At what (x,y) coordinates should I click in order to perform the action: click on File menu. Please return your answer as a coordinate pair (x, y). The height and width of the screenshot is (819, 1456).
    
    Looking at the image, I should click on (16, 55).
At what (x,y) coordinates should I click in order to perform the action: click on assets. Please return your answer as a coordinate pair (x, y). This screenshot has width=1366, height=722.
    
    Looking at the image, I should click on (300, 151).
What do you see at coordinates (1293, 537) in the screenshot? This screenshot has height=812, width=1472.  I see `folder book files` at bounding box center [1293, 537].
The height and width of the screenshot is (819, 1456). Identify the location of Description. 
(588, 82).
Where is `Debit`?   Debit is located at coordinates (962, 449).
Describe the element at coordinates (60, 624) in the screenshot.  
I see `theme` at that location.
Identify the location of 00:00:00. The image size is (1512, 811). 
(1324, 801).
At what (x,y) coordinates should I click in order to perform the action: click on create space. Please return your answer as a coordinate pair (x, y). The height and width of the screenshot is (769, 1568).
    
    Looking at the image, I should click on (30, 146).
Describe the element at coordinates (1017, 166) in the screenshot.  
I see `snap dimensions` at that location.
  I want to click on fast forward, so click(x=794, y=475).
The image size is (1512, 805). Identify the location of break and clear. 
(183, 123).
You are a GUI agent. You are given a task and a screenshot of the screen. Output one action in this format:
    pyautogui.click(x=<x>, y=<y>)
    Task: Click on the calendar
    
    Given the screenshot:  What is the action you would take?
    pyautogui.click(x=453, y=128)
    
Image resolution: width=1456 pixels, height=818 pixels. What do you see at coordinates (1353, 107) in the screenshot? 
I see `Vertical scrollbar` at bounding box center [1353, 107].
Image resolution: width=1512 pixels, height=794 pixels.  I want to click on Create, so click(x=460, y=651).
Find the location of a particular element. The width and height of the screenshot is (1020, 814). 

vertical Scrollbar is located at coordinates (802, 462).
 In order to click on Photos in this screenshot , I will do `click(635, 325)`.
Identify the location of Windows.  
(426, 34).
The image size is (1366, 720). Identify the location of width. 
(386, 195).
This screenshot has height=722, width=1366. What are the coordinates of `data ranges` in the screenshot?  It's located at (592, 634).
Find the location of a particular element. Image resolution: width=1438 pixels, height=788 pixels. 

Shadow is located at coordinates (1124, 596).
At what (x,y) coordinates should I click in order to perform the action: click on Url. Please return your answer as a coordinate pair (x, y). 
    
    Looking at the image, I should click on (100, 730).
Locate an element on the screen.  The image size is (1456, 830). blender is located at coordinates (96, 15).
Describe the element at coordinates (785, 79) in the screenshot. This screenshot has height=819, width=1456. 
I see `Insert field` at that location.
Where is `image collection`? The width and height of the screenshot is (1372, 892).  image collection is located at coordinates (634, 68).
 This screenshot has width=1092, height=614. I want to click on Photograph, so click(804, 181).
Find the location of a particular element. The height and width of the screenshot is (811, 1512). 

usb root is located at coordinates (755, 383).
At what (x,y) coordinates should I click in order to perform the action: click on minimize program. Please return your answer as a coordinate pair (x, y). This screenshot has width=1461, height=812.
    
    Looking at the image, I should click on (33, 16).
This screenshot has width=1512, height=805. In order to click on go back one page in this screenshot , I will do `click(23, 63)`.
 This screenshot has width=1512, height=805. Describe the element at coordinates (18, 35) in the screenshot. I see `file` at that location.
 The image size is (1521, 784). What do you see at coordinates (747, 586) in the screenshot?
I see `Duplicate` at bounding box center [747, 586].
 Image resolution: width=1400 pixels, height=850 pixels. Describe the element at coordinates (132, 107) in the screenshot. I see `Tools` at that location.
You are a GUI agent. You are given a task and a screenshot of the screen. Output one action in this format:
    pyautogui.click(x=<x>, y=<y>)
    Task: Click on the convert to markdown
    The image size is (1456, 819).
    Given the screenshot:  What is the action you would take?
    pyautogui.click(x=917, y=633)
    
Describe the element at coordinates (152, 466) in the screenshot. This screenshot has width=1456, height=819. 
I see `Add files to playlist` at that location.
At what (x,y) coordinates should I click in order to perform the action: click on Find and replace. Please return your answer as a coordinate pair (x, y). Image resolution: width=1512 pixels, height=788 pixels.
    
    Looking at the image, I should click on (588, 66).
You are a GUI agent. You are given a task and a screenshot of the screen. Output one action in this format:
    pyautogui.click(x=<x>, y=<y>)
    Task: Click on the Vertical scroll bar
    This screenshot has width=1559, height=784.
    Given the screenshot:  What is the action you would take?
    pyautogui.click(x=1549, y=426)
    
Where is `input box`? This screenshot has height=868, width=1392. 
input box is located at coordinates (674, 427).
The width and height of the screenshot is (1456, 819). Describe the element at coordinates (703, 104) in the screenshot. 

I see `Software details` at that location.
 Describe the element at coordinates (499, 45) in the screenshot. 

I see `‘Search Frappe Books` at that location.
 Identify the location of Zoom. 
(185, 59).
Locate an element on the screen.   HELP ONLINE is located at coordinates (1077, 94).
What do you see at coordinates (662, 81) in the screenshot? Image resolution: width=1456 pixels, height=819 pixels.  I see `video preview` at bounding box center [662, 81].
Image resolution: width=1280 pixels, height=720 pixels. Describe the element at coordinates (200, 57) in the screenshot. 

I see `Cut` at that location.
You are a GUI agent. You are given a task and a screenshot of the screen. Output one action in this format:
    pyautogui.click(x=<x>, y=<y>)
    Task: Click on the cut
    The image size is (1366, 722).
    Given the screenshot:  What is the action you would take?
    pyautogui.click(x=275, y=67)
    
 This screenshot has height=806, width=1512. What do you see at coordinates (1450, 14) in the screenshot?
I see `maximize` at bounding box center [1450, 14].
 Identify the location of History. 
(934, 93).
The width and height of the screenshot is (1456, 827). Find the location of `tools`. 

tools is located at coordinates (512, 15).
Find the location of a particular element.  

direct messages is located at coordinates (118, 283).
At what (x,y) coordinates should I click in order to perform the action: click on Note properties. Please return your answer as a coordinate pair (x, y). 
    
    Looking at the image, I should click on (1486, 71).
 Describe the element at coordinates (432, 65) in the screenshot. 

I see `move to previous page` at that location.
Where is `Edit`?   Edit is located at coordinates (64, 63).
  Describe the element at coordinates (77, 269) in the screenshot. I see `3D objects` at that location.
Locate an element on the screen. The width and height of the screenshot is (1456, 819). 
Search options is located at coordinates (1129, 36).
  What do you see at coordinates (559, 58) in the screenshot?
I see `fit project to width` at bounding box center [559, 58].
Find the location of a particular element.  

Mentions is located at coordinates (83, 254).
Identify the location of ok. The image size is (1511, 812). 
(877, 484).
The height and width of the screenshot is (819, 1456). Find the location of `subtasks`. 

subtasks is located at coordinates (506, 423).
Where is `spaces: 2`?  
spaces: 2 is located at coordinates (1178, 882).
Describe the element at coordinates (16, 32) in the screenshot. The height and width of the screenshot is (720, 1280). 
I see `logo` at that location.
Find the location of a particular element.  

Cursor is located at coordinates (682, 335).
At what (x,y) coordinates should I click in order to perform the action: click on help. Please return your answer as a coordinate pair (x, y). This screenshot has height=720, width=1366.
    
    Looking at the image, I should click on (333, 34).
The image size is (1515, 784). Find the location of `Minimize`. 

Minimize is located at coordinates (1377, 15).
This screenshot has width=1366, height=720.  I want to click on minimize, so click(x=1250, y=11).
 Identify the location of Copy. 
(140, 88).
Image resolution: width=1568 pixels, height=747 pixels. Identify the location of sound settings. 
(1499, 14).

□ □ □

Copy the rows from the line with "This screenshot has width=1366, height=720." through the end of the rows, repeating each line exactly.

This screenshot has width=1366, height=720.  I want to click on minimize, so click(x=1250, y=11).
 Identify the location of Copy. 
(140, 88).
Image resolution: width=1568 pixels, height=747 pixels. Identify the location of sound settings. 
(1499, 14).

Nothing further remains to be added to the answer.